Sakshi Malik: Hurt by Indian PM Modi’s silence on wrestlers’ protests

Sakshi Malik
Image caption,Top Indian wrestler Sakshi Malik spoke to the BBC about the protests

By Divya Arya

Rohtak, Haryana

Indian wrestler Sakshi Malik says she is “hurt” that Prime Minister Narendra Modi has not yet commented on the allegations of sexual misconduct against the outgoing wrestling federation of India (WFI) chief.

“When we won medals, he [Mr Modi] invited us home for lunch, he treated us with so much love and respect. It does hurt that he is now silent over this issue,” Malik, the first Indian woman to win an Olympic wrestling medal, told the BBC.

She is among a group of top Indian wrestlers who have been protesting for months, demanding the arrest of Brij Bhushan Sharan Singh, who is also an influential MP from Mr Modi’s Bharatiya Janata Party (BJP). Mr Singh denies all the allegations against him.

Delhi police have opened two cases against the MP based on the testimonies of seven athletes who accuse Mr Singh of harassing them for years. As one of the complaints is from a minor, police have invoked the stringent Protection of Children from Sexual Offences (Pocso) Act. Mr Singh has said that the law was being misused. He has been questioned by police but not arrested yet.

Malik and other top wrestlers temporarily suspended their agitation last week after they met Sports Minister Anurag Thakur who promised to complete the investigation against Mr Singh by 15 June.

“Depending on how strong the charges against him are, we will decide our next course of action. But our fight for justice is far from over,” Malik said.

“Mr Modi should definitely get involved and ensure that the police investigation is impartial. All we really want is a fair and proper investigation,” she added.

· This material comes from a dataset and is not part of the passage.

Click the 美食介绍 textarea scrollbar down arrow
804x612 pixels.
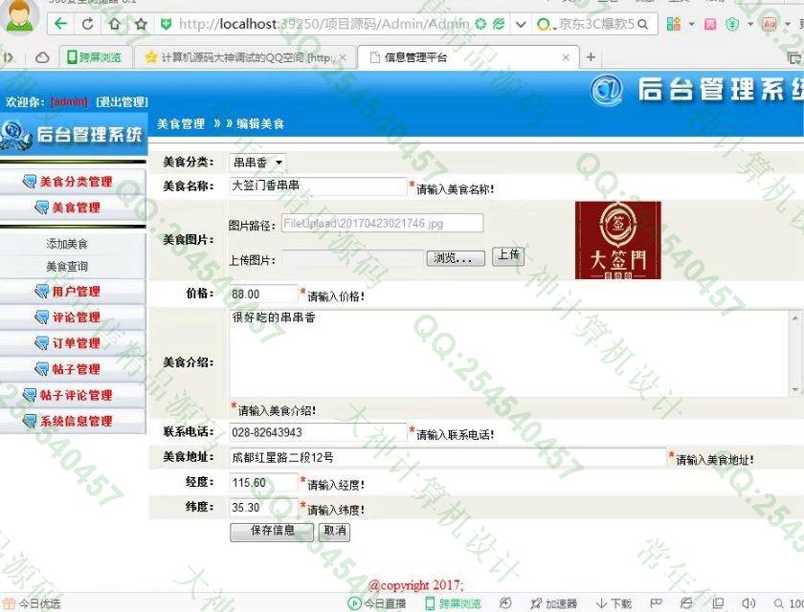793,389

The government has also promised that neither Mr Singh, nor any of his close associates, would have a role in the new wrestling federation which will be elected by 4 July. But the wrestlers say he’s an influential man and only his arrest would stop him from interfering in the federation’s affairs.

The wrestlers first began protests in January but called it off the same month after India’s sports ministry stripped Mr Singh of his administrative powers for a few weeks and the government promised to investigate their complaints.

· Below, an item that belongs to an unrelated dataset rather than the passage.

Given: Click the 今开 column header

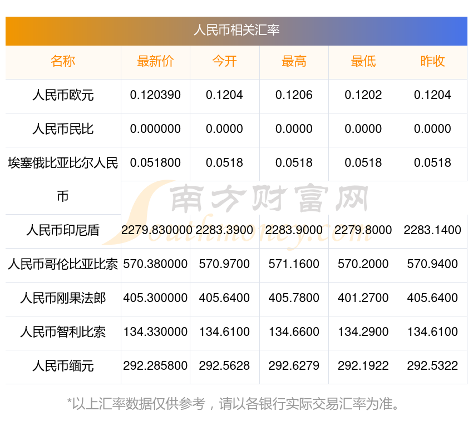Looking at the screenshot, I should click(224, 61).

But the protests restarted in April, with the wrestlers calling for his arrest.

Last month, the protest site was cleared and several wrestlers were briefly detained as they tried to march to India’s new parliament. The police also filed cases including of rioting against them.

Visuals of the athletes being dragged and carried off in buses went viral, sparking criticism from top athletes and opposition politicians. The International Olympic Association also weighed in, calling for an impartial probe.

On 30 May, the wrestlers threatened to dump their medals into the Ganges – India’s holiest river – following which a delegation of protesters met Home Minister Amit Shah at his residence last week.

Malik said it was hurtful to watch the prime minister do nothing throughout this period: “We were on the streets for about 40 days… There was nothing even though he was well aware of what we were protesting about.”

Last week, Indian media reported that the minor athlete had withdrawn her allegations against Mr Singh.

Malik said she was not in touch with the complainant, but believed that “the player was pressurised into withdrawing the charges”.

“Even if charges under Pocso are not applicable, there are still plenty of complaints against Mr Singh for which he should be arrested. But it seems that laws are not equal for everyone,” she added.